Reputation: 9
I am new to kafka.I have a Kafka Stream using java microservice that consumes the messages from kafka topic produced by producer and processes. The kafka commit interval has been set using the auto.commit.interval.ms
. My question is, before commit if the microservice crashes , what will happen to the messages that got processed but didn't get committed? will there be duplicated records? and how to resolve this duplication, if happens?
Upvotes: 1
Views: 3420
Reputation: 512
There are mainly three types of delivery semantics,
At most once- Offsets are committed as soon as the message is received at consumer. It's a bit risky as if the processing goes wrong the message will be lost.
At least once- Offsets are committed after the messages processed so it's usually the preferred one. If the processing goes wrong the message will be read again as its not been committed. The problem with this is duplicate processing of message so make sure your processing is idempotent. (Yes your application should handle duplicates, Kafka won't help here) Means in case of processing again will not impact your system.
Exactly once- Can be achieved for kafka to kafka communication using kafka streams API. Its not your case.
You can choose semantics from above as per your requirement.
Upvotes: 1
Reputation: 1565
Kafka provides various delivery semantics. These delivery semantics can be decided on the basis of your use-case you've implemented.
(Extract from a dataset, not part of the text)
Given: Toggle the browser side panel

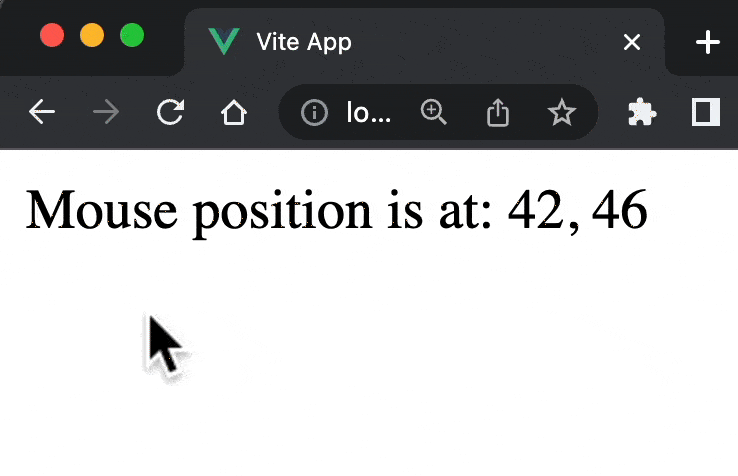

If you're concerned that your messages should not get lost by consumer service - you should go ahead with at-lease once
delivery semantic.
Now answering your question on the basis of at-least once
delivery semantics:
If your consumer service crashes before committing the Kafka message, it will re-stream the message once your consumer service is up and running. This is because the offset for a partition was not committed. Once the message is processed by the consumer, committing an offset for a partition happens. In simple words, it says that the offset has been processed and Kafka will not send the committed message for the same partition.
at-least once
delivery semantics are usually good enough for use cases where data duplication is not a big issue or deduplication is possible on the consumer side. For example - with a unique key in each message, a message can be rejected when writing duplicate data to the database.
Upvotes: 1
Reputation: 5924
Kafka has exactly-once-semantics which guarantees the records will get processed only once. Take a look at this section of Spring Kafka's docs for more details on the Spring support for that. Also, see this section for the support for transactions.
Upvotes: 1